Lines with "title": pull these out of the listing below.

---------- Entries supplied

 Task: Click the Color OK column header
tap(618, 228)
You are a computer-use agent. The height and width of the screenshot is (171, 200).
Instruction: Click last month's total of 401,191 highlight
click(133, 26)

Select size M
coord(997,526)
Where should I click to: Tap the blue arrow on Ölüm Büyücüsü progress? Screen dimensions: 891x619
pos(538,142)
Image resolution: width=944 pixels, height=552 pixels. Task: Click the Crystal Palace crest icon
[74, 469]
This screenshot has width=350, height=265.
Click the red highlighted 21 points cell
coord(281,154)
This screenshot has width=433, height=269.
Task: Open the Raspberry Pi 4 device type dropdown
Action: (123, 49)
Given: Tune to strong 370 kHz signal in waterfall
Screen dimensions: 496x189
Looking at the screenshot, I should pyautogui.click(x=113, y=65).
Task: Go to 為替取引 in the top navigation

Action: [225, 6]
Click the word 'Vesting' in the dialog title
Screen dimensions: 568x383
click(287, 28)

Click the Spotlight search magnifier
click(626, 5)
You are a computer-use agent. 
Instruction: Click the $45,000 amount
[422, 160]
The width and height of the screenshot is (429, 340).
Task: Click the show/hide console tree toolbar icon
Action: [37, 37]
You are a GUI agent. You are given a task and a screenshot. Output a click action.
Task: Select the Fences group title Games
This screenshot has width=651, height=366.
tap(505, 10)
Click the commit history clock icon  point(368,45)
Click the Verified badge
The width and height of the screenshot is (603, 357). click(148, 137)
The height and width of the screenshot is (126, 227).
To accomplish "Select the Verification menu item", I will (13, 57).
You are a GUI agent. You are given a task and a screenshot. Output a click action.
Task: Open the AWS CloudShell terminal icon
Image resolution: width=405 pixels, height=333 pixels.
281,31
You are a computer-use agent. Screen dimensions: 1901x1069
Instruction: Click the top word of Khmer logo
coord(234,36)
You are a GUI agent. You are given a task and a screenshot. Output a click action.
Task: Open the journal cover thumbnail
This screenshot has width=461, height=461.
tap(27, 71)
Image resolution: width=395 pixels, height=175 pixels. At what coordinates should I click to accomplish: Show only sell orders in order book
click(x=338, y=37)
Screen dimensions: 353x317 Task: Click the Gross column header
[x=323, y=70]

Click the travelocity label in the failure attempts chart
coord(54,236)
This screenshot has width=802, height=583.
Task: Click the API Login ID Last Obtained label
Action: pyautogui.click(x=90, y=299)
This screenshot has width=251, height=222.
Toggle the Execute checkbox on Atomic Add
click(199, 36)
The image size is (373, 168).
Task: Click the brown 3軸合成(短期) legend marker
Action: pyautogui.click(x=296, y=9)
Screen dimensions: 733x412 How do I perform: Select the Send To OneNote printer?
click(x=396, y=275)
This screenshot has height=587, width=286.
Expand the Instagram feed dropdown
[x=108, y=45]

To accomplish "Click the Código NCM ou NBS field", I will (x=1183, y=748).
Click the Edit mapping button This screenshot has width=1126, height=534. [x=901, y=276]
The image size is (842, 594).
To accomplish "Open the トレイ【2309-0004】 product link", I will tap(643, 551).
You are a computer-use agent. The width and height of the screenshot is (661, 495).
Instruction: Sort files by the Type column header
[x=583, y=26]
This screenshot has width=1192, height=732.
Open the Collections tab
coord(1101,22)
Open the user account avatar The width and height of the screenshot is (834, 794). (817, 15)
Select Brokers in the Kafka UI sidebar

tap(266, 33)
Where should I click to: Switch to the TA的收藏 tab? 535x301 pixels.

--------------------

- [Solved problem]:
Click the word 'Vesting' in the dialog title
Task: Select the Fences group title Games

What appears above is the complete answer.